Теперь Соловьевы. Оловьевы. Ловьевы. Овьевы. Вьевы.
Псоловьевы. Ксоловьевы. Тсоловьевы.
Стуловьевы. Ржеловьевы. Труловьевы.
Я физически ощущал их сопротивление. Соловьевы не поддавались коррекции и, значит, сами напрашивались на более радикальные меры. Старшему я вырезал лезвием часть обложки с его именем и фамилией и на оголившемся переплете, стараясь быть разборчивым, написал: Юкио Мисима. Название оставил прежнее: «Чтения и рассказы по истории России». Получалось даже лучше, чем я рассчитывал. Но при всей удаче повторяться не хотелось: был соблазн, очень хотелось, чтобы автором «Первого шага к положительной эстетике» стал Кортасар, но Кортасар и на самом деле мог написать что угодно, система снова обыгрывала меня, приходилось выкручиваться, и я, изловчившись, придумал новый способ. Мне помогло, что у среднего и младшего Соловьевых книги назывались одинаково: «Стихотворения». Эта их скромность и помогла мне: у Владимира я вырезал название, у Сергея — фамилию. И так и оставил. Получилось здорово: теперь Соловьевы не могли жить друг без друга, один нес другому фамилию, а другой делился названием, раньше они образовывали тупейшую систему, теперь я их оженил, скрестил друг с другом, прилепил накрепко и навсегда. В отдалении друг от друга Соловьевы становились лишь обрывками книг.

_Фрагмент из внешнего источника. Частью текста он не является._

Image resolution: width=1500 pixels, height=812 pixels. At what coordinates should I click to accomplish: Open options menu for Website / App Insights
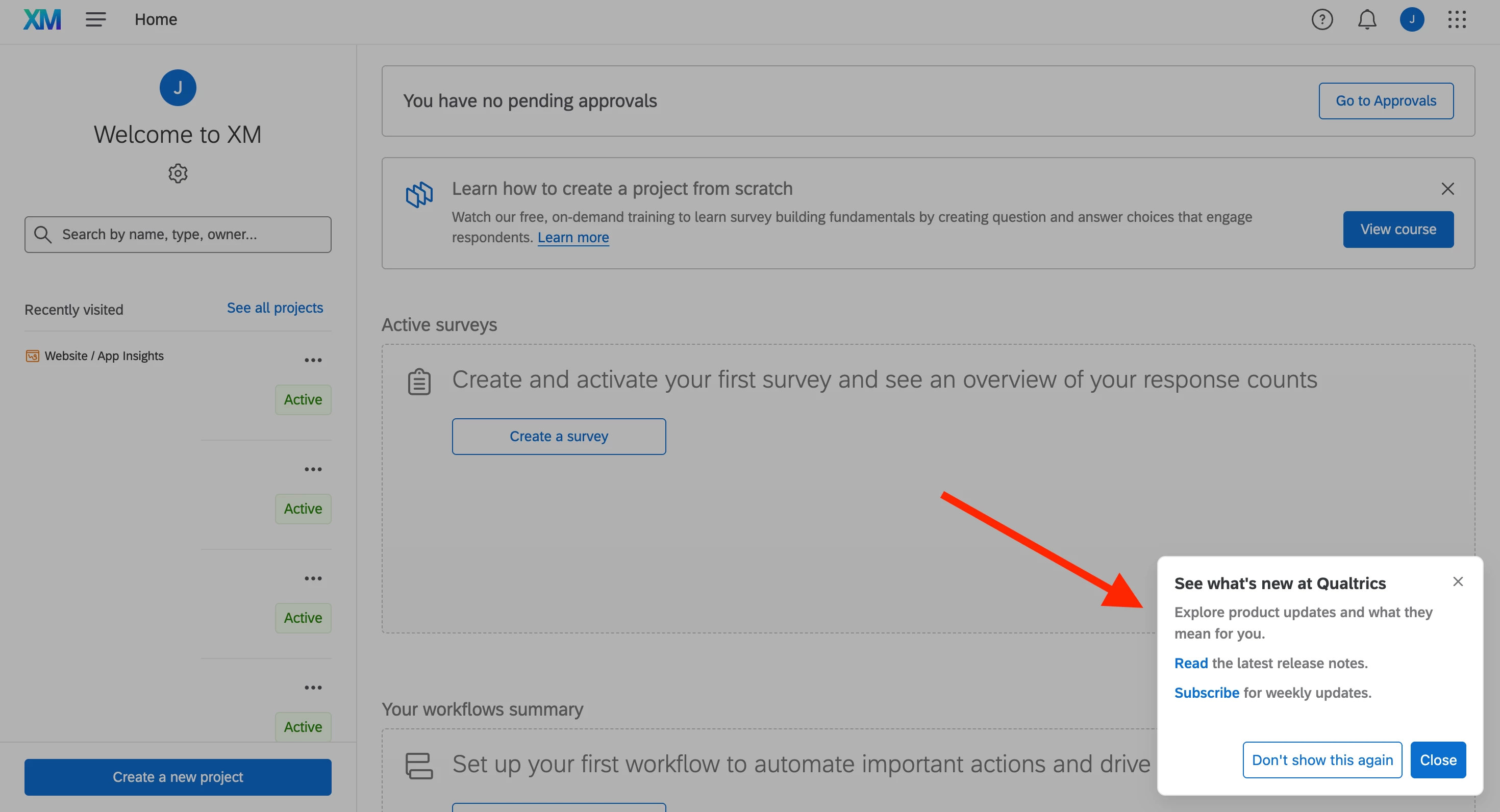pyautogui.click(x=313, y=360)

Манны, Соловьевы — таким образом я добрался до Ануя и тут же спохватился, что повторяюсь, а значит, хаос снова успел перегруппироваться и превращался в порядок, система подкралась и тянет ко мне руки. Я бросил Ануя к черту и схватил ручку. Следующим трем книгам я не сделал почти ничего, только между автором и названием нарисовал стрелки замены, чтобы была понятна моя идея: автором «Маяковского» становился Клоп, Мефистофель написал роман «Клаус Манн», а Иисус Христос — книгу божественных откровений под названием «Адам Карл», — и поставил их впритирочку. Получилось черт-те что, и в этом было что-то по-настоящему хорошее, тем более что Мефистофель оказался не сбоку, а посередке. Выходило, если присматриваться постороннему человеку, что Иисус противостоит не Мефистофелю, а Клопу, а Мефистофель, наоборот, то ли разнимает их, то ли спешит примирить. С другой стороны, Иисус как бы объединялся с Мефистофелем против Клопа.